Segmented WormsSegmented worms (phylum Annelida) are so named because of their elongated, more or less cylindrical bodies divided by grooves into a series of ringlike segments. Typically, the external grooves correspond to internal partitions called septa, which divide the internal body space into a series of compartments. Perhaps the most familiar examples of segmented worms are the common earthworms or night crawlers, and the freshwater leeches. Actually, the more numerous and typical members of the phylum are marine, crawling or hiding under rocks, or living in burrows, or in tubes, or in the sediment.There are approximately 15,000 living species of annelids, placed in three major classes: the Polychaeta (mostly marine), the Oligochaeta (mostly terrestrial), and the Hirudinea (mostly freshwater).
 
Polychaetes are either "errant"—moving and feeding actively, or "sedentary"—with a passive lifestyle. The basic body plan of an errant form is illustrated by the sandworm Nereis. The anterior end of Nereis is specialized to form a "head," possessing two pairs of eyes and several pairs of sensory appendages. The remainder of the body consists of a large number (100 or more) of similar segments, each with a pair of distinct lateral appendages called parapodia. The parapodium is muscular, highly mobile, and divided into two lobes, an upper, or dorsal, "notopodium," and a lower, or ventral "neuropodium." Each lobe bears a bundle of bristles, or setae. The setae, made of a substance called chitin, are used in crawling or in swimming. Nereis is a carnivore. Its food consists of small live organisms, or fragments of dead organisms, which it grasps by means of a pair of powerful jaws located at the tip of an eversible muscular pharynx. The food is ground up and digested as it passes through successive parts of the straight, tubular gut. The undigested residue is discarded through the anus located at the posterior end.
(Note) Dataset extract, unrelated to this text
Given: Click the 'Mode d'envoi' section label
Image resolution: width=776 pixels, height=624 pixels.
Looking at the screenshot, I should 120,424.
Most other body systems are arranged on a "segmental plan," which means that structures performing a particular body function are repeated in each segment. Thus, for excretion each segment contains a pair of coiled, ciliated tubes called nephridia. At one end the nephridial tube opens into the spacious cavity (called coelom) between the body wall and the gut; at the other end it opens to the outside. There is a well developed circulatory system. The blood, which is red in color due to the presence of hemoglobin, circulates in blood vessels. Gas exchange occurs between blood and sea water across the thin, leaf-like lobes of the parapodia.
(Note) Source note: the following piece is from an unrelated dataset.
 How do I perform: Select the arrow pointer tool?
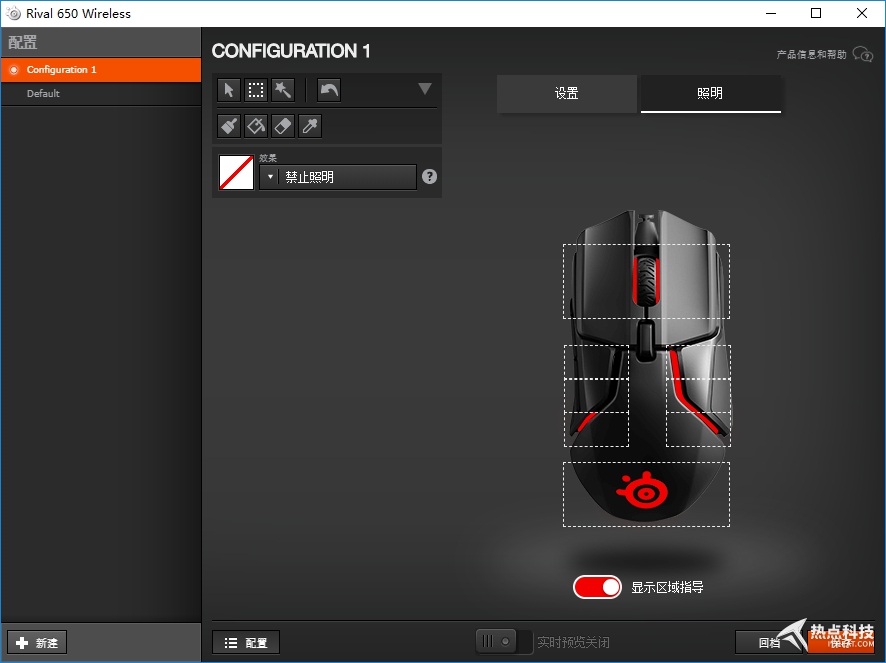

Each body segment also has a pair of nerve ganglia and three or four pairs of nerves for receiving sensory input and coordinating muscular activity. Ganglia in successive segments are connected by means of a pair of longitudinal nerve cords, so that nerve impulses can be transmitted back and forth between each segment and the "cerebral ganglion" or "brain" located in the head. Sexes are separate, although no external characteristics distinguish males from females.